「煮干し」は脳の疲労に効くらしい。
某社のサプリメントの広告によると、「ヒスチジン」という物質を2週間取ると “頭のさえや注意力向上” が自覚できるのだそうだ。
「ヒスチジン」はアミノ酸の一種で、アレルギー反応を引き起こす「ヒスタミン」の前駆体。
マウスでの実験では学習能力の増強効果が見られたそうだ(※)。
※参考:体内抗酸化ジペプチドの認知症予防作用発見・カルノシン(βアラニル-ヒスチジン)
「頭が良くなってすっきり」が本当なら素敵だが、「ヒスタミン」の影響で鼻水だらだらになってもらっては困る。
それに鼻水だらだらでは頭もすっきりしない。
だが、どうやら「ヒスチジン」をたくさん取ったからといって、「ヒスタミン」がたくさん作られるわけではないらしい。
そこは安心。
「ヒスタミン」には神経機能を安定化させる作用があり、これが脳の疲労回復や学習力向上の理由。さらに大分医科大学の坂田利家先生の研究によると、脳内の「ヒスタミン」は視床下部の満腹中枢に作用して、食欲を抑制するのだそうだ。

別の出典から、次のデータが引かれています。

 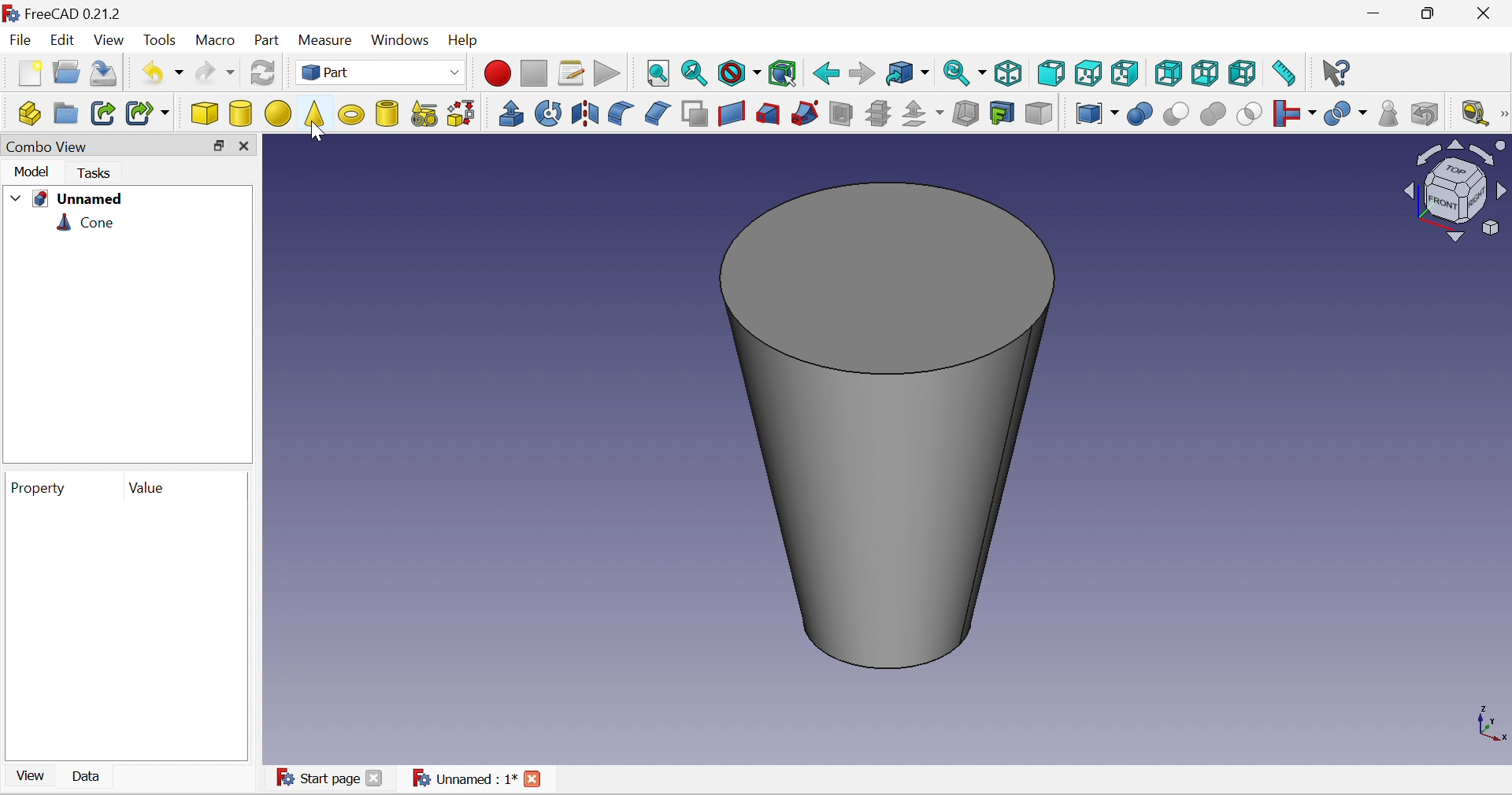 I want to click on Revolve, so click(x=549, y=113).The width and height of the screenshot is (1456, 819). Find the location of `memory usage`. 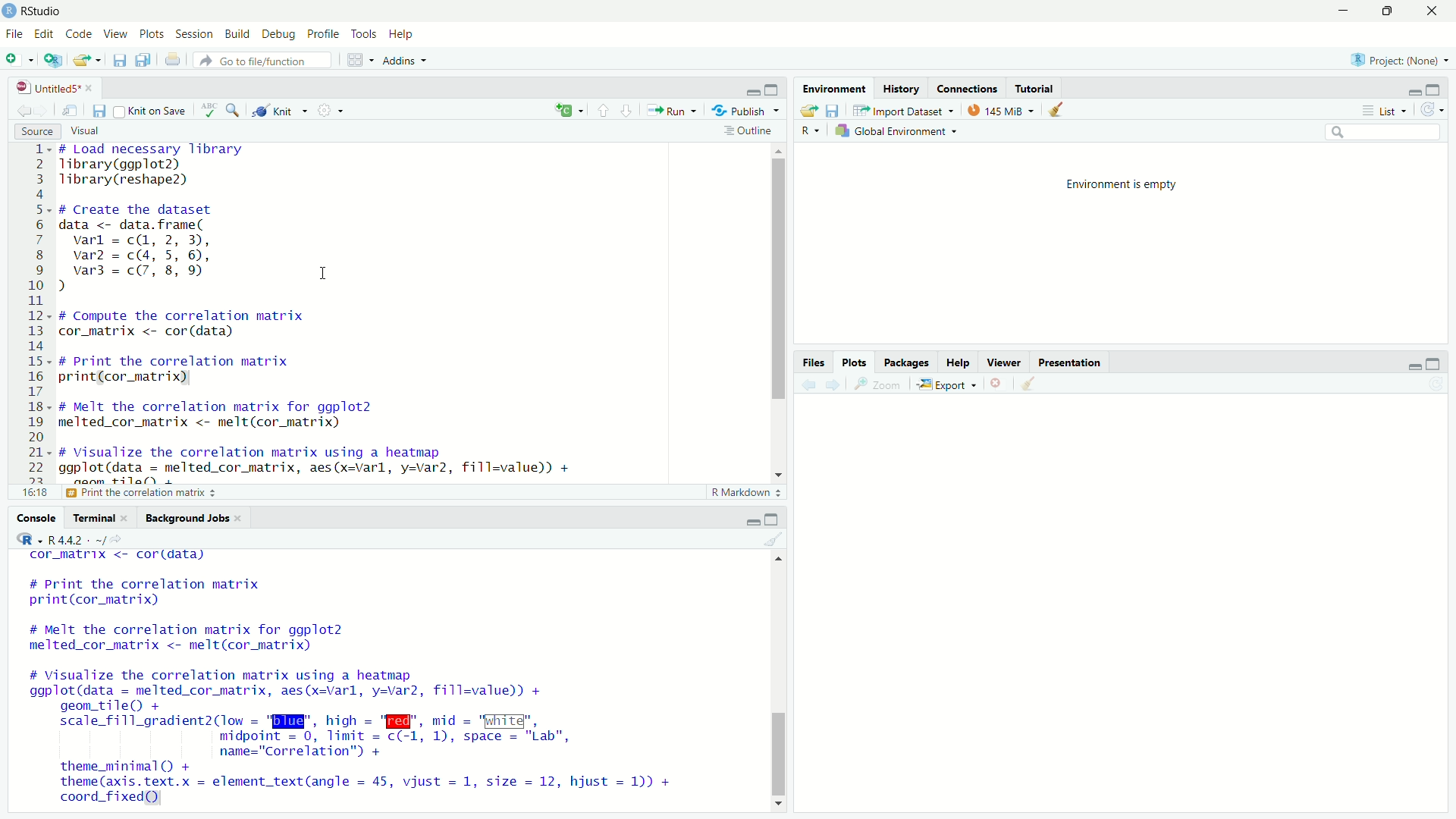

memory usage is located at coordinates (1000, 110).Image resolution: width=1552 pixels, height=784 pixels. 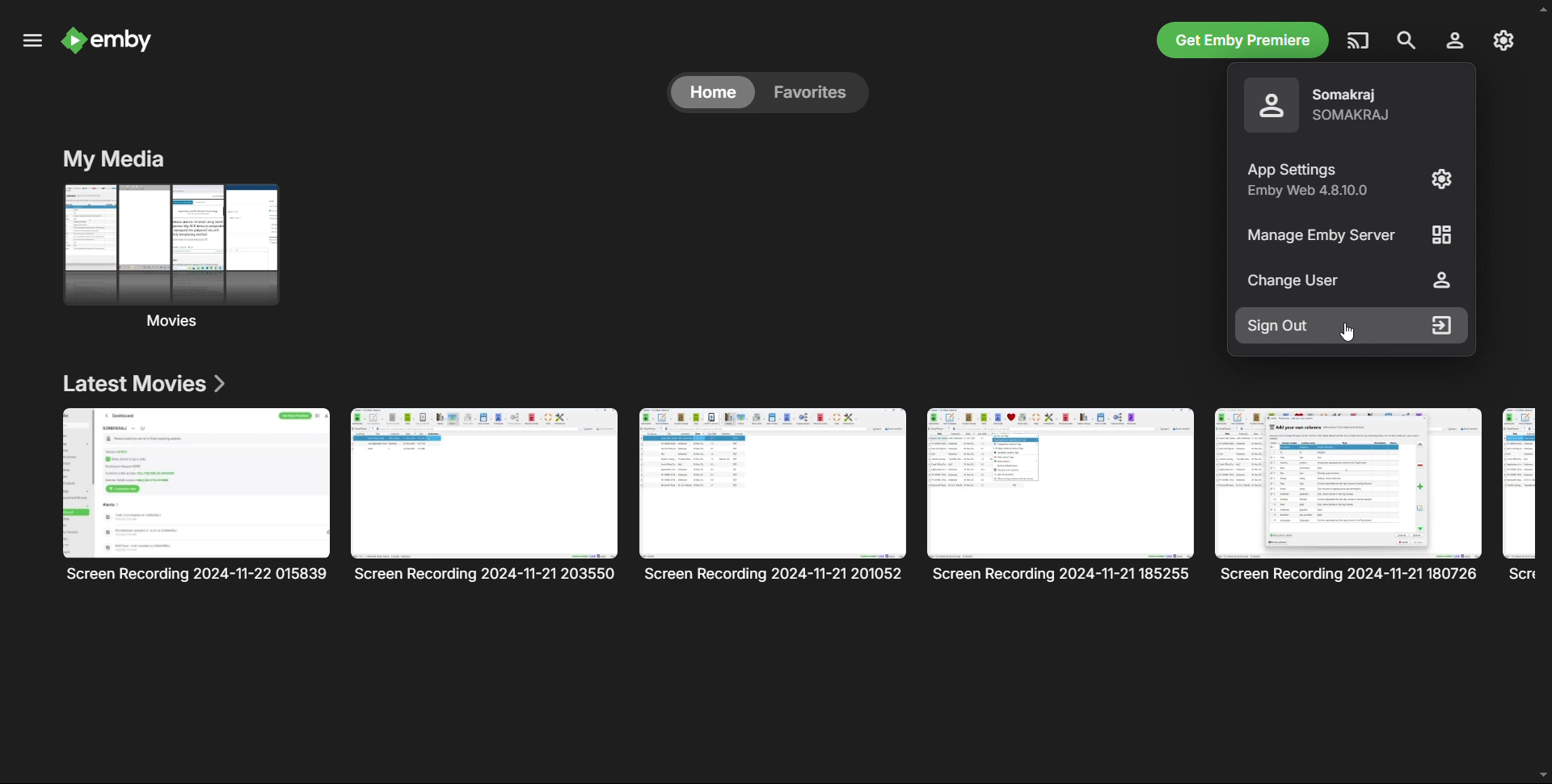 I want to click on app settings, so click(x=1350, y=179).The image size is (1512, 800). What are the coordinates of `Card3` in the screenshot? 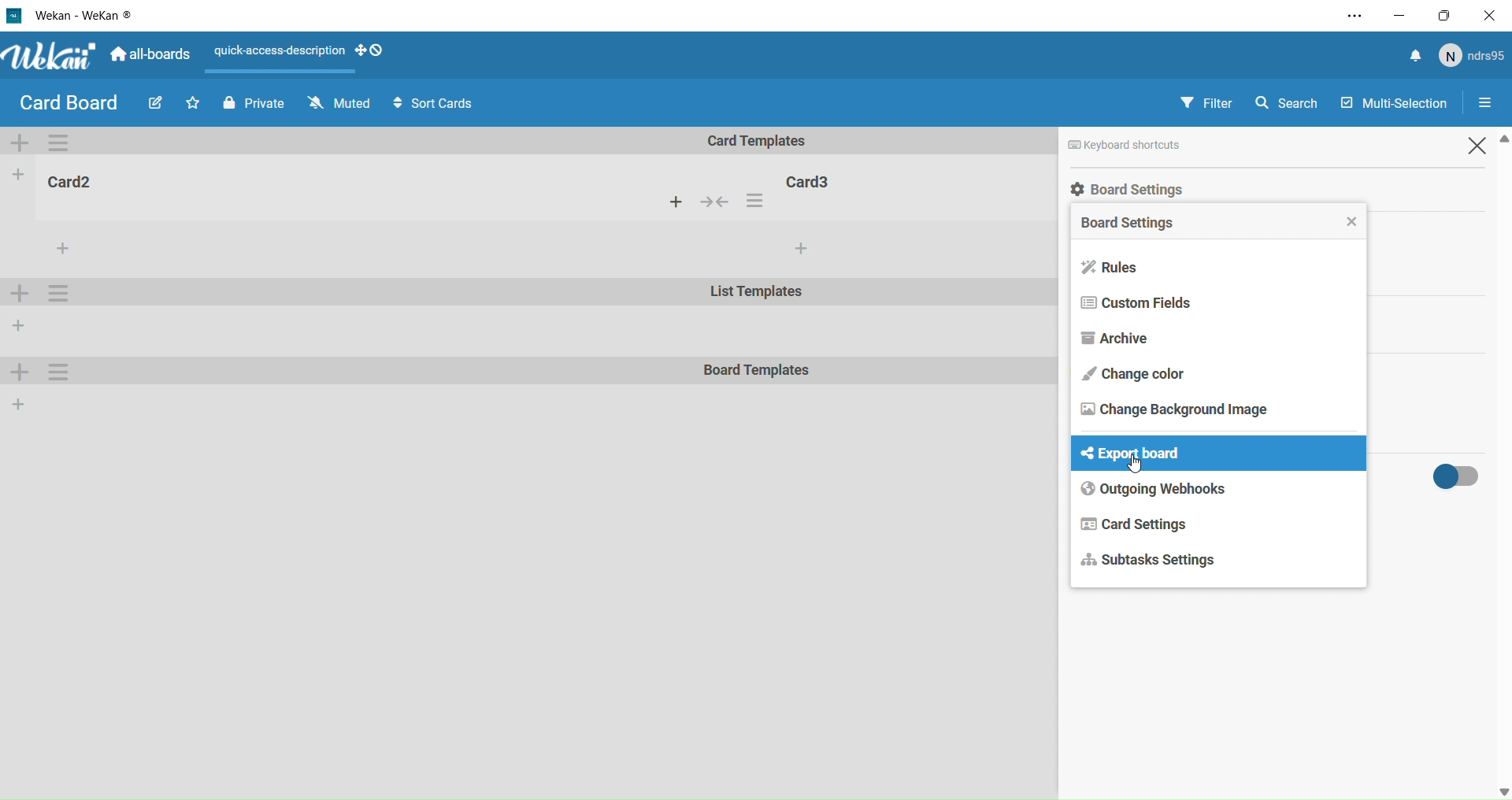 It's located at (812, 179).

肥満のマウスは、視床下部のヒスタミン量が少ないという……きっと私の「ヒスタミン」も少ない。つまり「ヒスチジン」を大量に取れば、頭スッキリ、中年腹もスッキリということに!
……で、煮干しである。
「ヒスチジン」の含有量は青魚に多いのだが、煮干しにも多かったのだ。
煮干しで頭がさえてくる?
ニボニボ系ラーメンがはやっている。
1杯あたり70~150gの煮干しを使い、ぐつぐつ煮た煮干しを突き崩して、濃厚な灰色のスープにする。
その強烈な煮干しの味……絶対、これは体に良いと思っていたのだが、「ヒスチジン」かあ!
しかも「ヒスチジン」は熱に強い。
ぐつぐつ煮ても全然平気。
サプリメントの「ヒスチジン」だと、1日あたり1,650mg。
産地や種類によってばらつきはあるものの、煮干しの遊離ヒスチジン含有量は100グラムあたり400~1,200mg(香水試研報 第15号・山本昌幸『カタクチイワシ煮干しにおける異なる産地のうま味成分の比較』)。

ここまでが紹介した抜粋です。